Katie n’était pas seulement une bonne épouse, qui sait bien tenir une maison, élever une famille. Katie est semblable à un phare, haute, lumineuse et fidèle. Elle sait se dresser au milieu de la nuit et de la tempête des êtres pour indiquer à chacun la bonne route. Elle ne se lamente pas sur les nombreux aléas de la vie. Au seuil même de la porte, à votre appel, elle interroge, anxieuse : « Vous avez besoin de moi ? »
Martha se mit à sangloter par petits sanglots ramassés et drus. Katie la tint serrée contre elle, la berça tendrement, comme si elle eut veillé un enfant malade. Sous l’étreinte plus maternelle qu’amicale, la veuve se calma peu à peu, puis se mit à pleurer silencieusement.
- Erin, c’est mon mari, cria-t-elle soudainement dans un sursaut de révolte. On me l’a enlevé… Je ne le reverrai plus jamais… Il était tellement bon !
Katie pleurait à son tour. De son tablier elle sortit un large mouchoir tout blanc et, avec la sollicitude qu’elle apportait à toutes choses, lui essuya le visage, d’ordinaire si serein, maintenant ruisselant de pleurs.
- Écoute, Martha…
Longtemps elle parla, tâchant, de ses paroles toutes de patience et de sagesse, de dénouer les liens enserrant le cœur de sa belle-sœur.

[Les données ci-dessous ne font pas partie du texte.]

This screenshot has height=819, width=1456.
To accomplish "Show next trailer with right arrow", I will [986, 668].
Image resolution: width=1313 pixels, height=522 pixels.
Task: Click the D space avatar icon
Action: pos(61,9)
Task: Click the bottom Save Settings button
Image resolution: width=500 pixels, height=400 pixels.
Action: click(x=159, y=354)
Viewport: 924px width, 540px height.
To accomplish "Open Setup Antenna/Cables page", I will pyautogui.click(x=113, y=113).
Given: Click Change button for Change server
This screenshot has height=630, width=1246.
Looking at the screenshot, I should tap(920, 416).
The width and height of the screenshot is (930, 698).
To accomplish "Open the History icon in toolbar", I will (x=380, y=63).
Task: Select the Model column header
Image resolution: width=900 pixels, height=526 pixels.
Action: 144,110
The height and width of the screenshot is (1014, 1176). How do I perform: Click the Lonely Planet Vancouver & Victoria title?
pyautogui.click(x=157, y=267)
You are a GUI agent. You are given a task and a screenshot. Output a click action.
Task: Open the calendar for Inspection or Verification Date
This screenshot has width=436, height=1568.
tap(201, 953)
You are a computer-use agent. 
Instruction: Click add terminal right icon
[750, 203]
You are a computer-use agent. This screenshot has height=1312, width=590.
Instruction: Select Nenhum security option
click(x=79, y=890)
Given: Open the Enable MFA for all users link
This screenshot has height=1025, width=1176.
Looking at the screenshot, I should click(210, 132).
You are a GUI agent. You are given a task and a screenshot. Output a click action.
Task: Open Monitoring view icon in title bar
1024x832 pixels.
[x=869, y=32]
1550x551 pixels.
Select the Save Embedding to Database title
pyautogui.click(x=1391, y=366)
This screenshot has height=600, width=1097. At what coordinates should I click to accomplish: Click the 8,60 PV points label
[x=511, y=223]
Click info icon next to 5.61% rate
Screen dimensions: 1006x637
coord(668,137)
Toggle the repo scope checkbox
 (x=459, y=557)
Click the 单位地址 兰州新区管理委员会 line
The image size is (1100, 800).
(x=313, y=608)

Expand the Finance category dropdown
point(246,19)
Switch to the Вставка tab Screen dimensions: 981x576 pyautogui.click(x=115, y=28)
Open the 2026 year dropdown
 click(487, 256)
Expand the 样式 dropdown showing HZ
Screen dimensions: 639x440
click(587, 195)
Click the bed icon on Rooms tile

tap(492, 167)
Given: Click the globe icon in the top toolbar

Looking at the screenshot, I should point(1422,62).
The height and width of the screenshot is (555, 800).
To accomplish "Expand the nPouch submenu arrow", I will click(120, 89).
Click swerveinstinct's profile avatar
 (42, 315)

- Le mal est fait, rien, absolument rien ne pourra l’effacer. Il faut prier et se raisonner.
- Me raisonner pour oublier Erin ? Jamais ! Tu sais bien que ce n’est pas possible.
- Non, mais pour venir à bout de ta peine. Tu penseras encore à lui, toute ta vie, mais d’une meilleur manière. Pendant toutes ces années il t’a donné son cœur, son amour, vous vous êtes aimé avec passion. Et puis, il te reste deux merveilleux enfants qui ont plus que jamais besoin de toi et toi d’eux. Un jour, plus tard, tu comprendras : la peine, ma fille, ça meurt comme la joie. Tout fini par mourir à la longue. C’est dans l’ordre des choses. Ne reste surtout pas sans un accent de vie, penchée sur ton mal comme une plante morte dans son pot. Redresse-toi, fais face à la vie comme tu l’as toujours fait.